- [ASSIGNMENT] Repeat the records exactly. Leave out the pictures.

*** DATA EXTRACT ***

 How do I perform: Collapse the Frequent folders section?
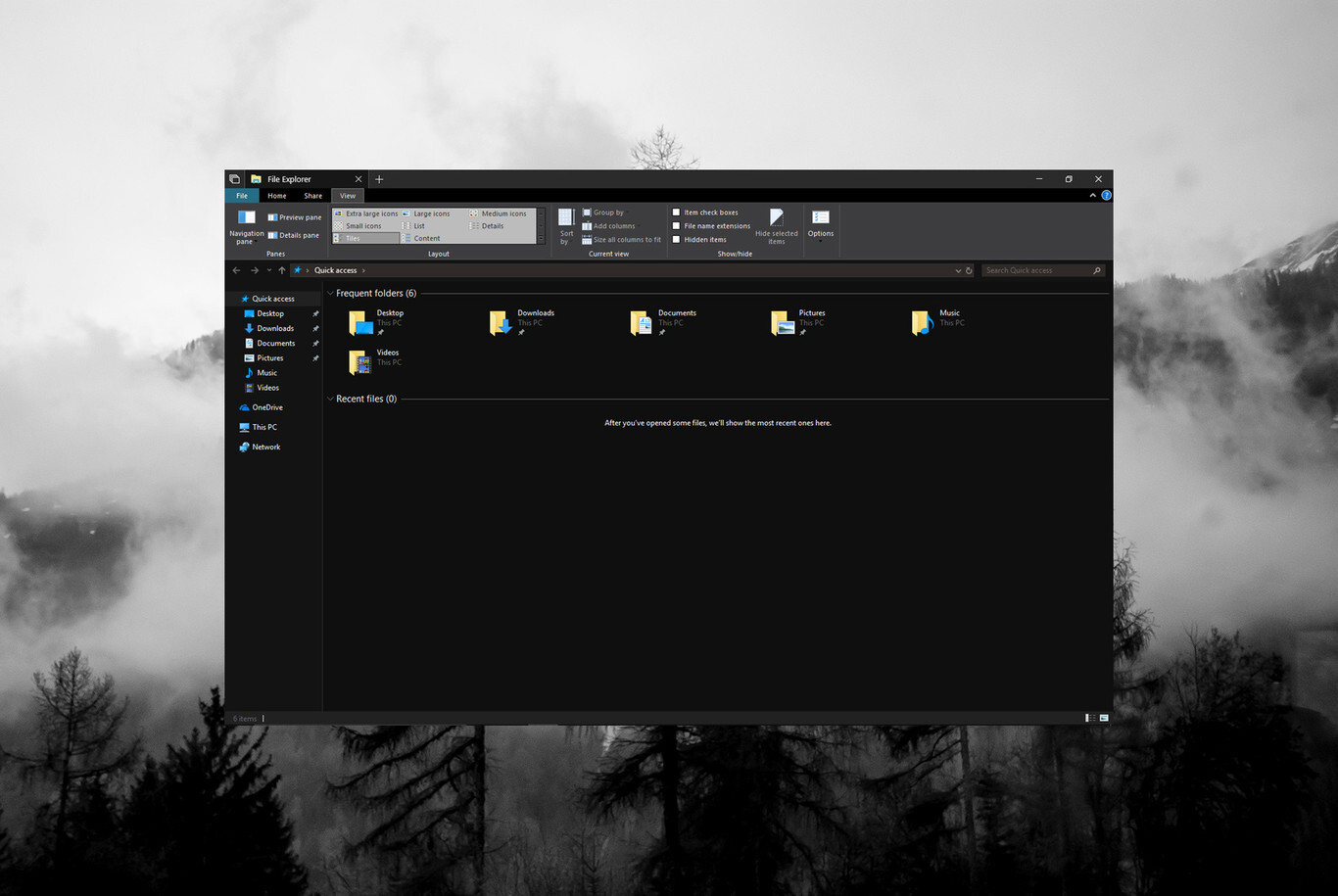330,293
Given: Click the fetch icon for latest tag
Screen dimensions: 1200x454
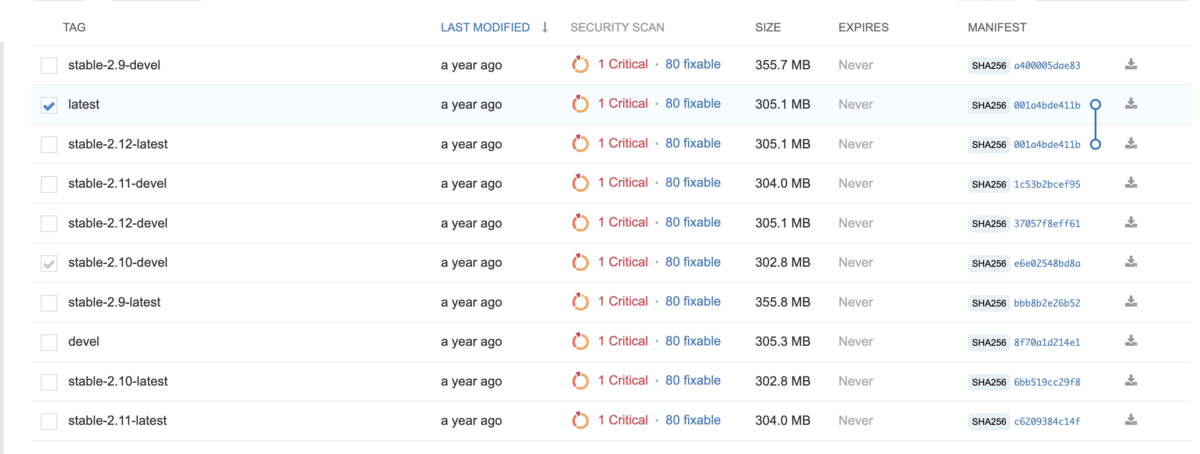Looking at the screenshot, I should [x=1131, y=104].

*** End of DATA EXTRACT ***

- [THE ANSWER]
 How do I perform: Collapse the Frequent folders section?
330,293
Given: Click the fetch icon for latest tag
Screen dimensions: 1200x454
Looking at the screenshot, I should [x=1131, y=104].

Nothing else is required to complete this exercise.